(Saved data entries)

● ● ● ● ●

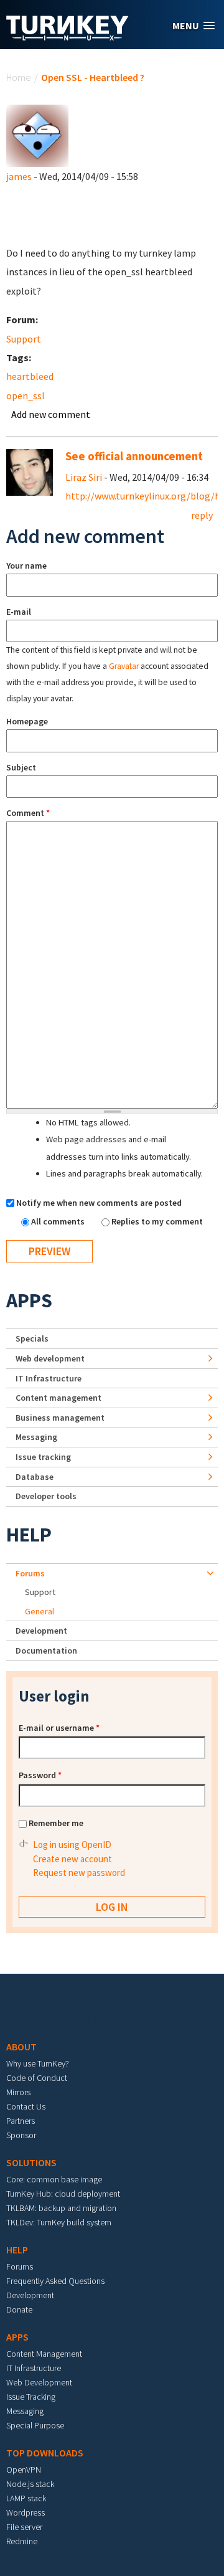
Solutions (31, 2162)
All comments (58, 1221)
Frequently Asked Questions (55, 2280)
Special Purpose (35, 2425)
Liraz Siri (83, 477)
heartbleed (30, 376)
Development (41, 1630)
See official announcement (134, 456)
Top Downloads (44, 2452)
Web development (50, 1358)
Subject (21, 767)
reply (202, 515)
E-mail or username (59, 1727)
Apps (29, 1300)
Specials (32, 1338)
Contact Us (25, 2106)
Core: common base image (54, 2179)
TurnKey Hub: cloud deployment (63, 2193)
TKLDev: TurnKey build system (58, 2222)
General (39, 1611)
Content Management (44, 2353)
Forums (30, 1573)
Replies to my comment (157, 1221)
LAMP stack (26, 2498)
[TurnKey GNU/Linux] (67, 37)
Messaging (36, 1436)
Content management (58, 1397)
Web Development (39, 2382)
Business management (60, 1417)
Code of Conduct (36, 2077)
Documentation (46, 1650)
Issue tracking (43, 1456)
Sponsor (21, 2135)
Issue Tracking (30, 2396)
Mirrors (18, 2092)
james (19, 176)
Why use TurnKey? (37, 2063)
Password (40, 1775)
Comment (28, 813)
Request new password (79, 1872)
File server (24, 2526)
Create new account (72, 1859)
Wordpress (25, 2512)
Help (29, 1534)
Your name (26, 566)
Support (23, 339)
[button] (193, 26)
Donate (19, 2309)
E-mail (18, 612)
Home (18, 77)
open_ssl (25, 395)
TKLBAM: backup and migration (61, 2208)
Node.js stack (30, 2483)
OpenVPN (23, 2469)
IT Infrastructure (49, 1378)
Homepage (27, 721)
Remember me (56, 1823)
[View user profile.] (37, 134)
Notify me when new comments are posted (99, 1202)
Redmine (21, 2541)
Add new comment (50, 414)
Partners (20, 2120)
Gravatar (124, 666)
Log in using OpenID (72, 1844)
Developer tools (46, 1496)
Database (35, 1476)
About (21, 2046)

● ● ● ● ●

_WHAT IS NEEDED_
Nothing from before the line containing "james (19, 176)" should appear; copy that line and each one after it through the last line of the entries, exactly.

_PROBLEM SOLUTION_
james (19, 176)
Why use TurnKey? (37, 2063)
Password (40, 1775)
Comment (28, 813)
Request new password (79, 1872)
File server (24, 2526)
Create new account (72, 1859)
Wordpress (25, 2512)
Help (29, 1534)
Your name (26, 566)
Support (23, 339)
[button] (193, 26)
Donate (19, 2309)
E-mail (18, 612)
Home (18, 77)
open_ssl (25, 395)
TKLBAM: backup and migration (61, 2208)
Node.js stack (30, 2483)
OpenVPN (23, 2469)
IT Infrastructure (49, 1378)
Homepage (27, 721)
Remember me (56, 1823)
[View user profile.] (37, 134)
Notify me when new comments are posted (99, 1202)
Redmine (21, 2541)
Add new comment (50, 414)
Partners (20, 2120)
Gravatar (124, 666)
Log in using OpenID (72, 1844)
Developer tools (46, 1496)
Database (35, 1476)
About (21, 2046)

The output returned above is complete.